READ: USA sided with pedophile priests, and soon after, the nation fell, The book I never finished writing; read it here: https://cityofangelslady.blogspot.com/2024/09/prologue.html
Worst of all was the way people responded as if I was the bad guy making me wonder about the whole human race. I mean if you can't get up in arms about ten thousand Catholic priests raping 100,000 children over a 10-35 year period. in the United States alone, and there may have been more, then what are you going to get excited about?
I wonder if Virginia Guthrie had a similar experience to me; so dismayed and disappointed, and then the bad guys being so powerful You get to see them lauded in the Press winning Awards; and in my case they got to my family and turned some of them against me too.
So right now I am anticipating the arrival of Virginia Guthrie's book and that's going to be what I write about for a while here.
***
coming from eBay shortly.
However, from what I've read and heard about the book, she talks about re-traumatization and the inevitability of it happening again bk once you've been started off on a sexually skewered path because of pedophile attacks on you at a young age, it's almost inevitable that you're going to get into trouble sexually later in life. I'm looking forward to the book to see if there is that parallel in her life and mine, and
IRONY
likely the only reason I'm still alive and haven't committed suicide a long time ago is the same influence, the Catholic church / Catholic priests, who sent me down my crooked path of life.
As I wait for the book to arrive, I anticipate similarities in my experience and Virginia's and can't wait to see if I'm right.
Why aren't humans responding like humans to this?
Dismay, shock, confusion, feeling like I'm on a planet that's not populated by humanoids like me. Those are all feelings I had after going public with the blog I'm seeing the way people reacted to it.
I expected the news that Catholic priests in almost every community were molesting children at least from the 1950s up to last week would shock people and cause a ripple effect all across the world that resulted in a massive changes and settlements to the victims, not taking 20 years to fight us in court.
I wonder if Virginia also felt that kind of shock and disappointment with the whole human race the people didn't react with more shock and immediate action after hearing about what Epstein was doing.
Keep in mind, Jeffrey Epstein and Ghislane Maxwell both watched Catholic priests get away with pedophilia as they developed their strategies for a child sex trafficking ring, in fact all pedophiles across the world saw what Catholic priests got away with and became enabled, Meanwhile the victims get so depressed we get suicidal and ironically only reason I'm still alive is that Catholic inbreading that I have to respect human life so much that I can't kill myself. Hmph
Background
How this all started
Which Epstein victim committed suicide?
Virginia Giuffre, who accused Prince Andrew and Jeffrey Epstein of sexual abuse, has died by suicide aged 41, her family has said.

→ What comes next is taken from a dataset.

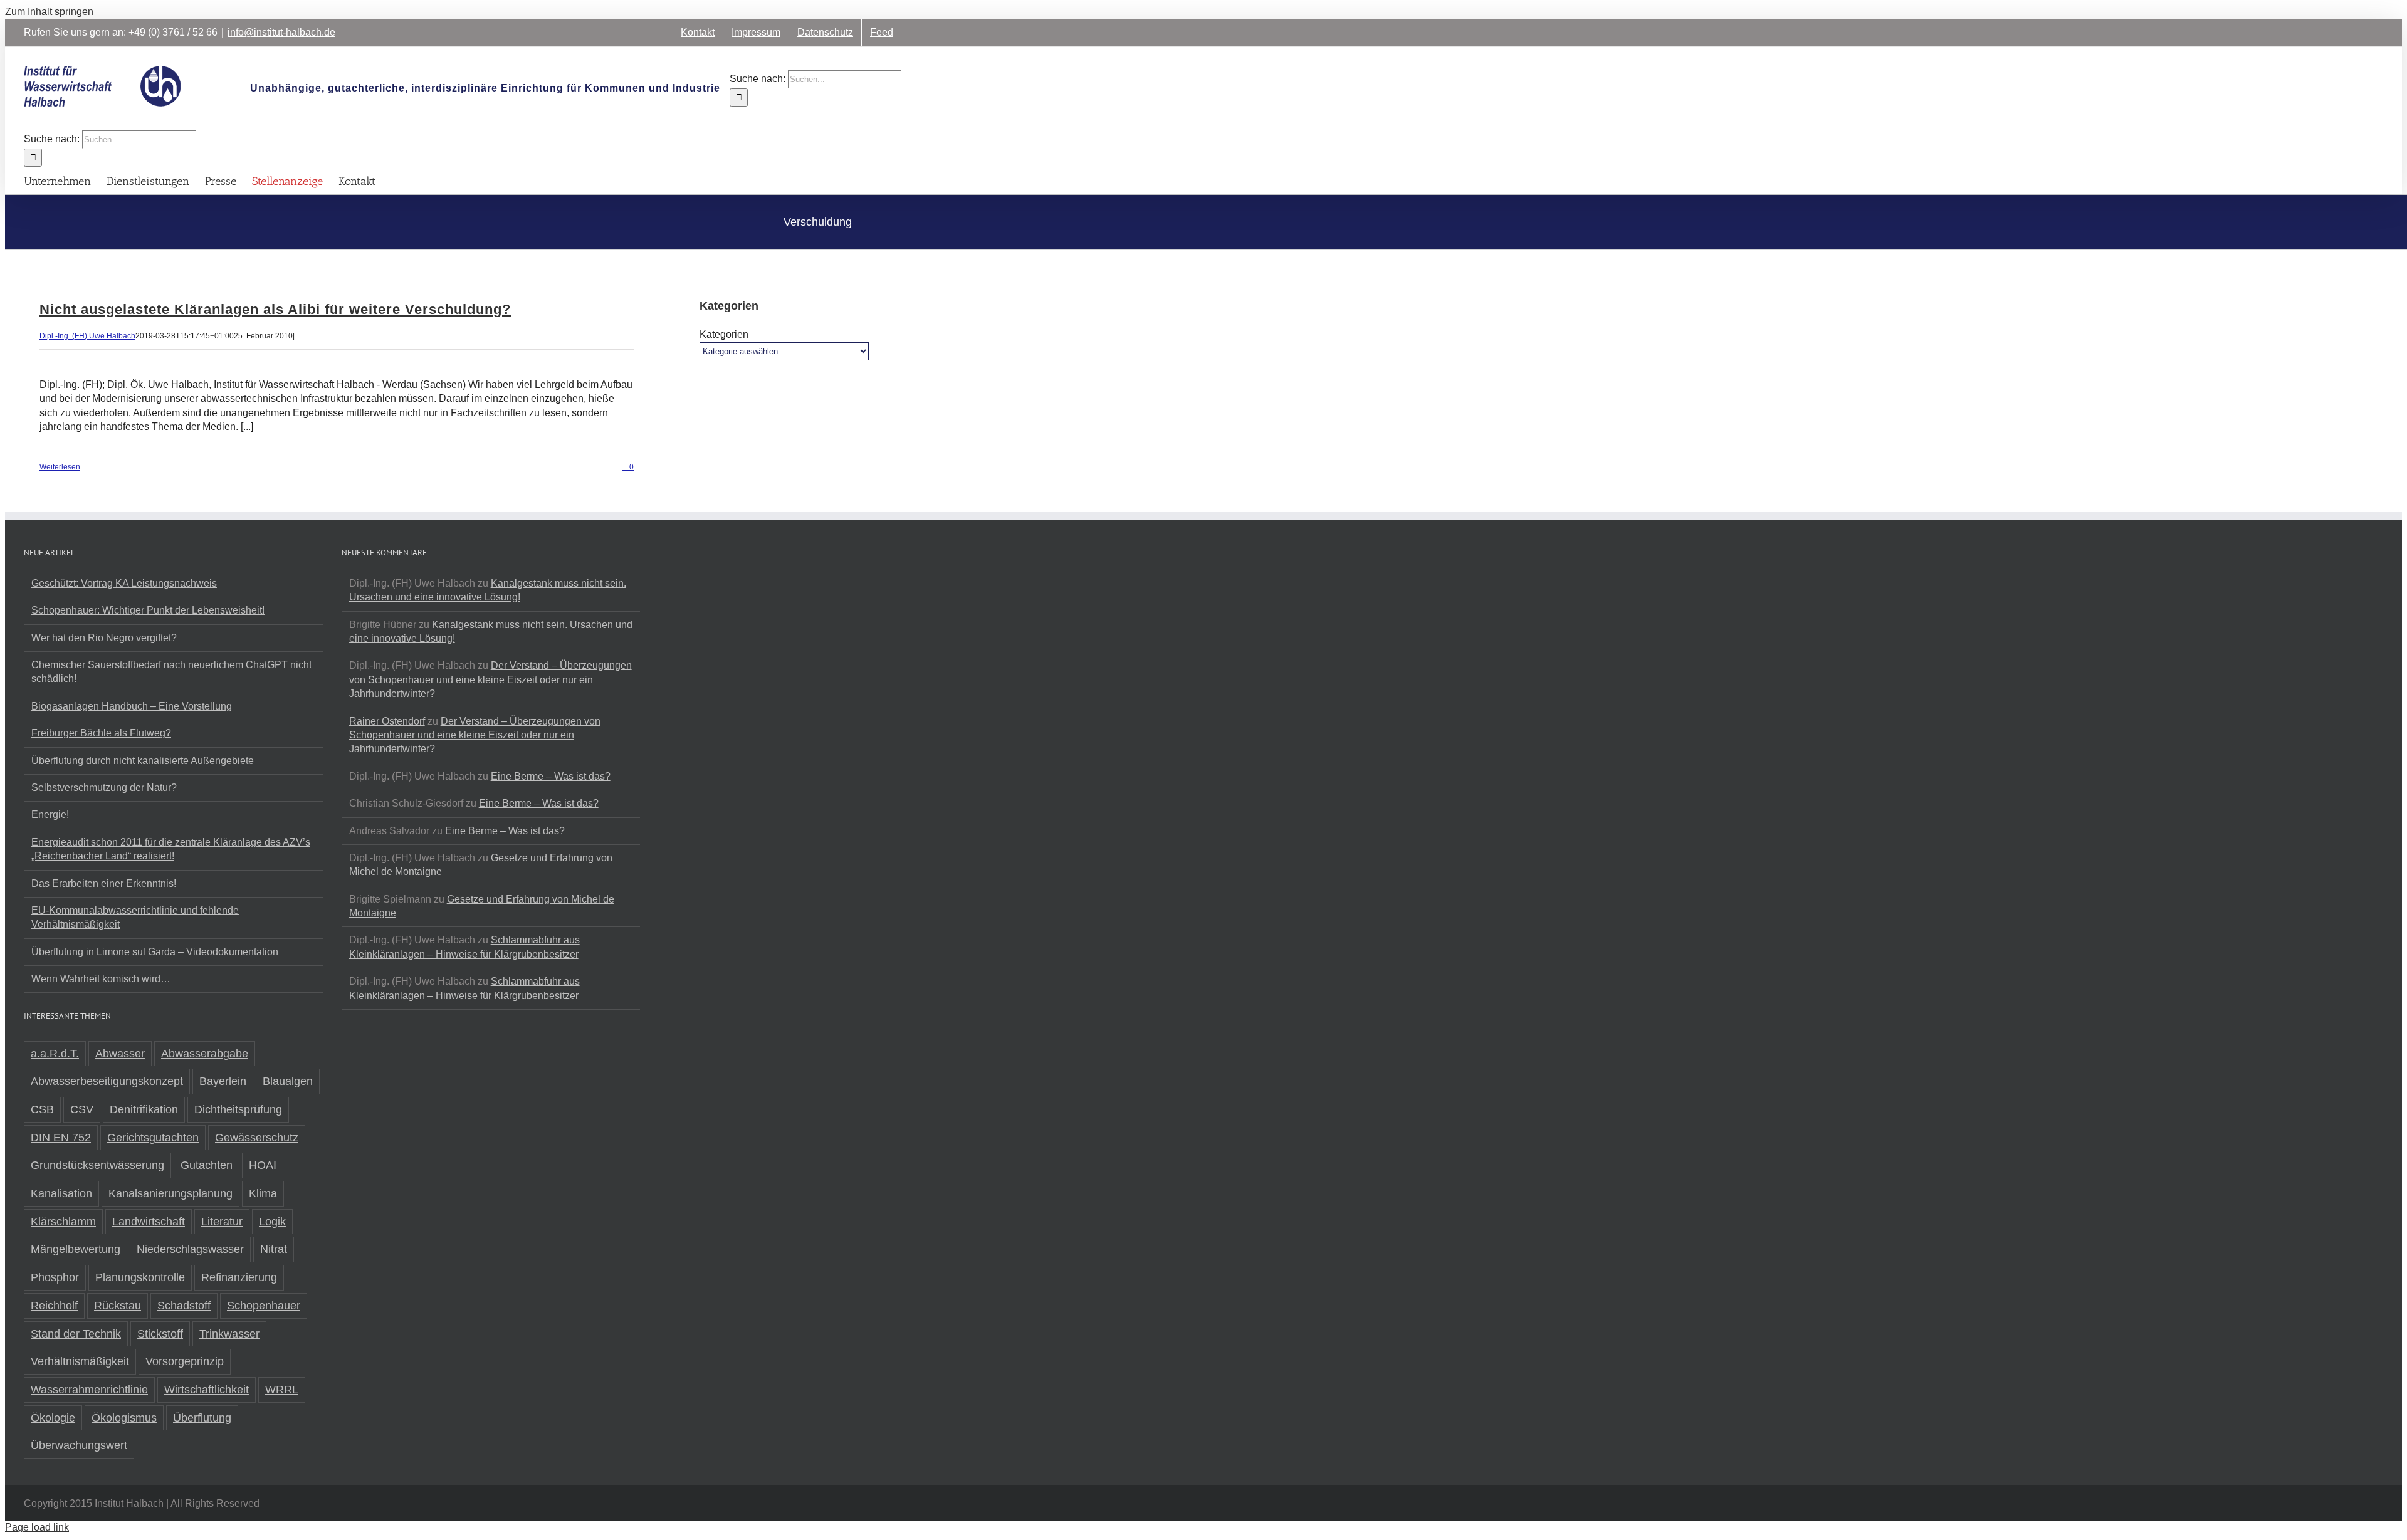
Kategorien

Virginia Giuffre, who was one of the most outspoken accusers of convicted sex offenders Epstein and Ghislaine Maxwell, died by suicide aged 41 Epstein victim Virginia Giuffre, who accused Prince Andrew
April 25, 2025 (age 41 years), Neergabby, Australia committed suicide,
I totally get it
I've done a bit of research and learned that near the end of the book, she says, "I don't regret it. But the constant telling and retelling has been extremely painful and exhausting. With this book, I seek to free myself"
CNN October 2025
https://www.youtube.com/watch?v=aGBJYx8KQ4A
[KE:Telling your story of rape over and over again is re-traumatizing like you're getting raped all over again and you look at the person you're talking to and they squirm in their chair and it makes you feel really awful especially when it doesn't result in you getting any of the help you need.]
ANOTHER ONE:
"And it's it's it's incredibly upsetting. And there was no one there to help. There was no one there to help her. She was nobody's girl. Nobody saw her as the daughter of somebody that was worth saving after two years
12:33
of abuse. And and these are the people that we look up to. These are the leaders.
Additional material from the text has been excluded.